Segregation analysis is typically very sensitive to ascertainment, and false assumptions on ascertainment could invalidate the estimates obtained through segregation analysis (11). Highly selected samples obtained through a phenotype-based ascertainment scheme may lead to biased estimates. Therefore, the ascertainment scheme is very important on segregation analysis. Although we did not ascertain probands on ApoA1 trait, the likelihoods corrected for ascertainment on probands' ApoA1 levels provided efficient estimation. The results of likelihood without correction of proband ascertainment were similar to corrected likelihood results.
Complex segregation analysis was used to ask whether an inheritable trait is controlled by a single major gene plus residual polygenes, if so, gene mapping tasks would be warranted. If not, gene mapping studies would be lack of power because traditional statistical programs and sparse genetic markers would not provide sufficient tools to tackle a trait without major gene effects. However, this situation has changed in the past few years. Now we know a complex trait is less likely to be influenced by a single major gene. Advanced statistical programs, dense genetic markers plus other new technologies has allowed us to investigate a complex trait where genes with small to moderate effects. In the post-genomics era, segregation analysis is considered as an intermediate tool to help investigators to plan further sophisticated genomic studies. Although the method did not give information of exact DNA locus to find the genes, it can provide heritability estimates and parameters for further parametric linkage analysis. So segregation analysis should be useful and not obsolete. Further genotype-based methods such as linkage and association will be planned for elucidating genetic effects and locations.
==*==
Your tasks >>
1. According to the passage on segregation analysis, what has allowed investigators to study a complex trait involving genes with small to moderate effects? List every item it names.
2. Extend the passage on segregation analysis by a short paragraph that picks up right after its final sentence.
The material that follows comes from a separate source.
==*==
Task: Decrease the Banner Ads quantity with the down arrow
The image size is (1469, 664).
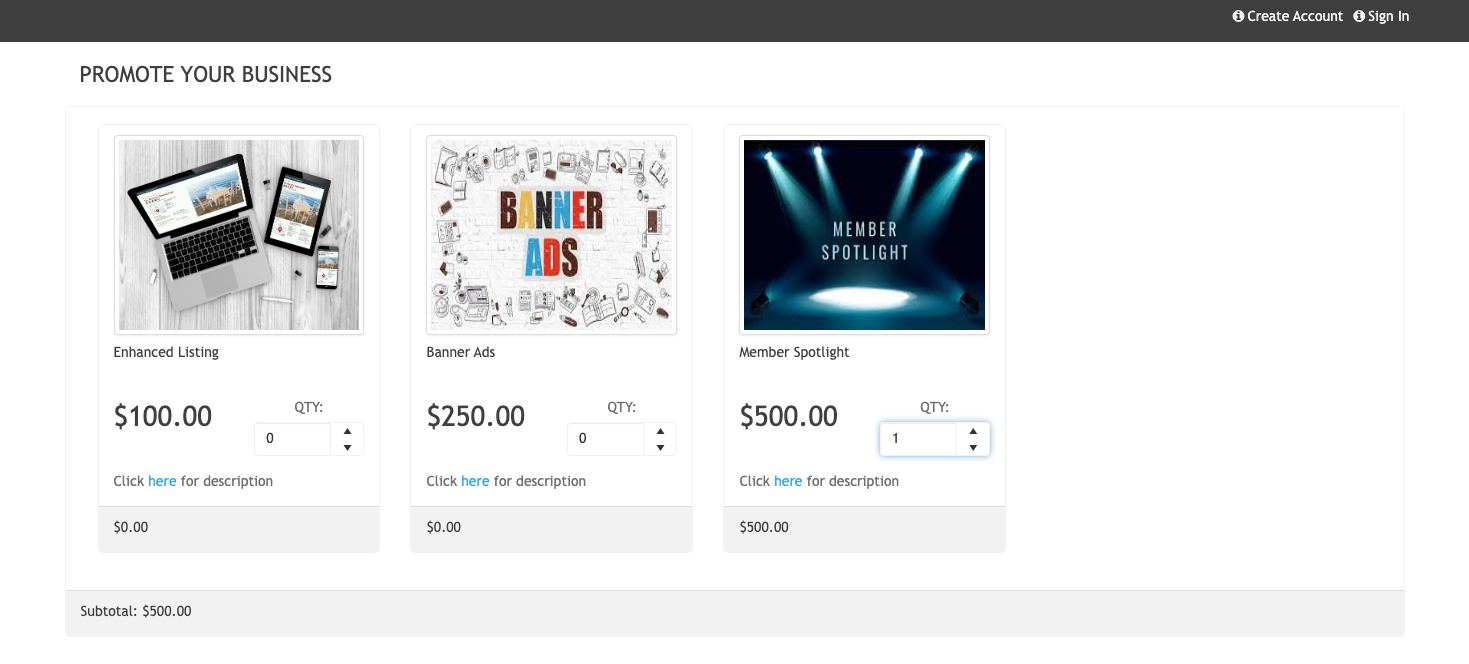Action: (x=660, y=447)
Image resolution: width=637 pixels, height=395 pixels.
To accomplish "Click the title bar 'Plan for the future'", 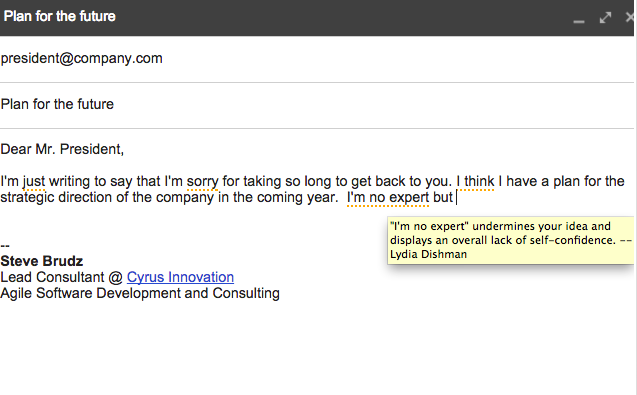I will 60,17.
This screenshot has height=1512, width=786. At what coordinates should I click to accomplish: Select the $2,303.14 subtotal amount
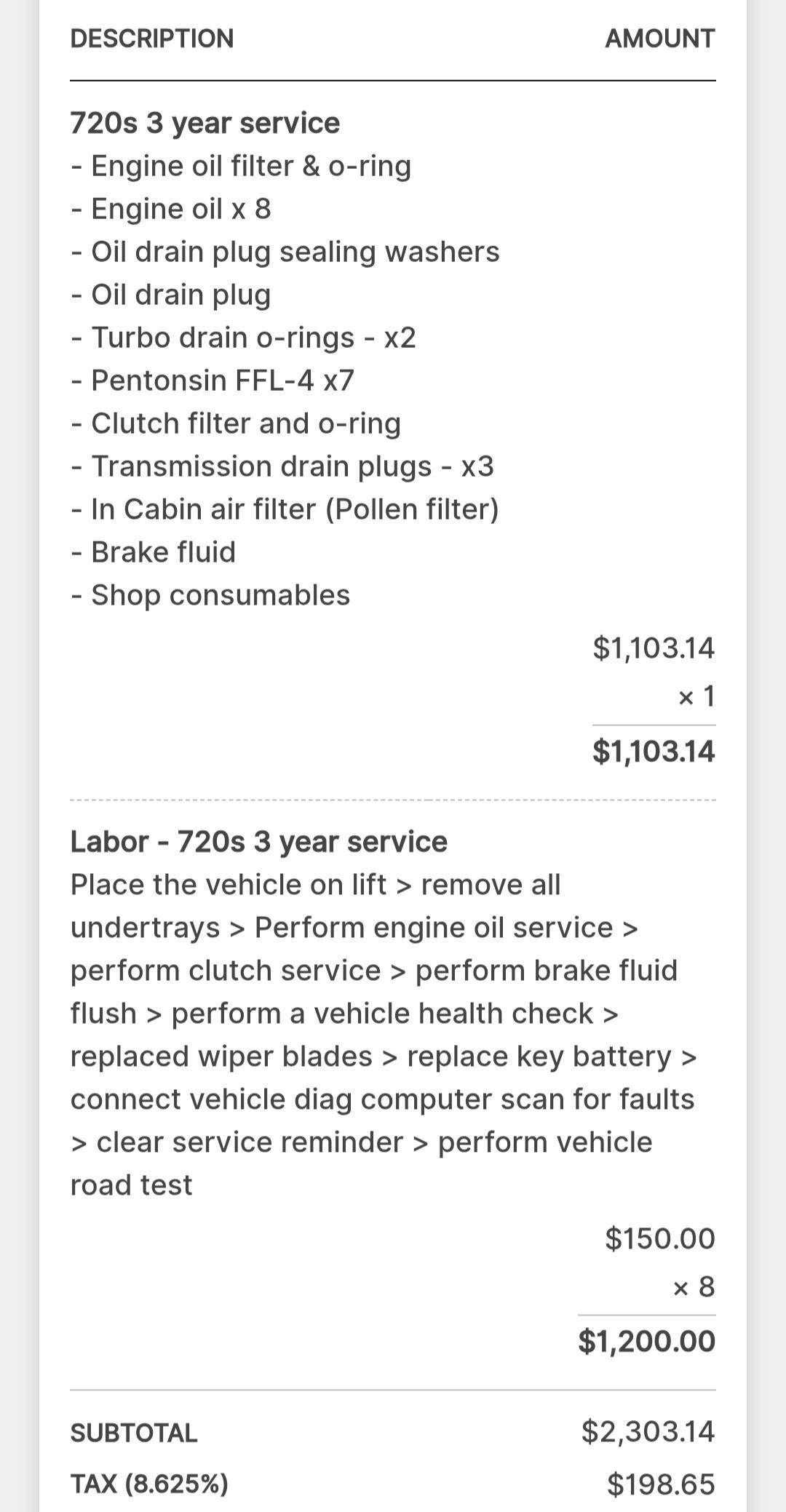(x=648, y=1431)
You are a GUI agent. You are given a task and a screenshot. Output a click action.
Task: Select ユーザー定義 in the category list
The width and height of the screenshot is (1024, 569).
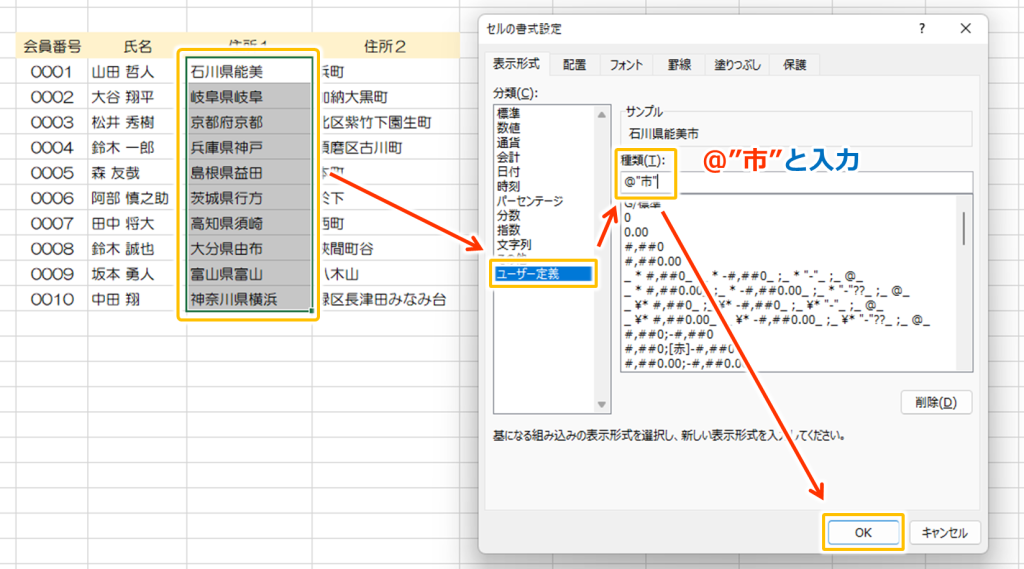tap(543, 272)
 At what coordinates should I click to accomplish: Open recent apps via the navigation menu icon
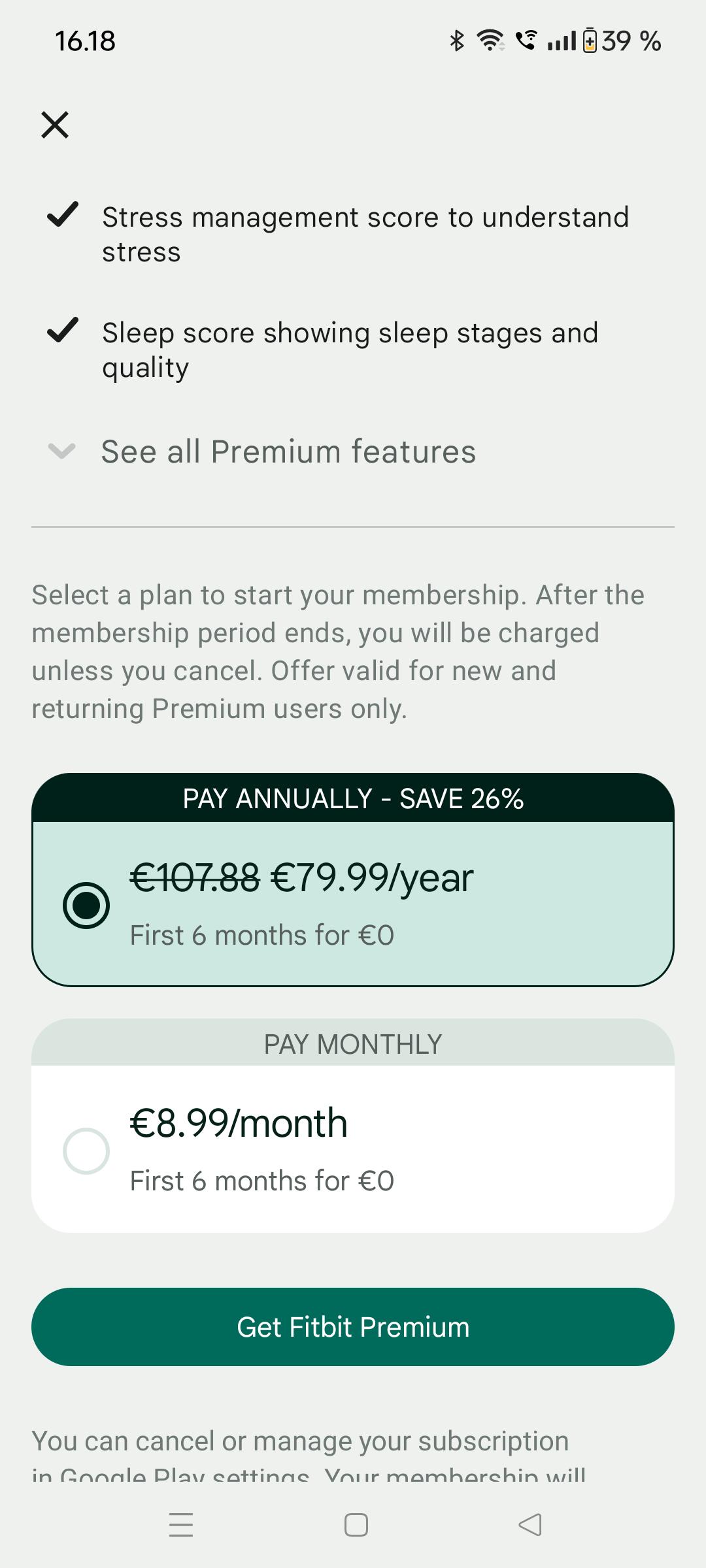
==*==
Responses per task >>
1.
- Advanced statistical programs
- Dense genetic markers
- Other new technologies

2.
The large proportion of un-response parents was the limitation of the study. Only 60% parents attended the study. The causes of low response rates were as follows. First, the parents were in the productive age (mean 44 years old) and they felt they were relatively healthy and were not interested in the health checkup. Second, the medical history rates of atherosclerotic disease among participant parents were very low. We found there were 6% participant parents who knew their hyperlipidemia disease, and less than 1% had history of coronary heart disease. Although we cannot collect the data on un-response parents, we have checked the questionnaires of lifestyle patterns from the probands, and found the distributions of socioeconomic status and lifestyle patterns were similar between response and non-response parents. It might imply the response parents can be the representatives of all parents.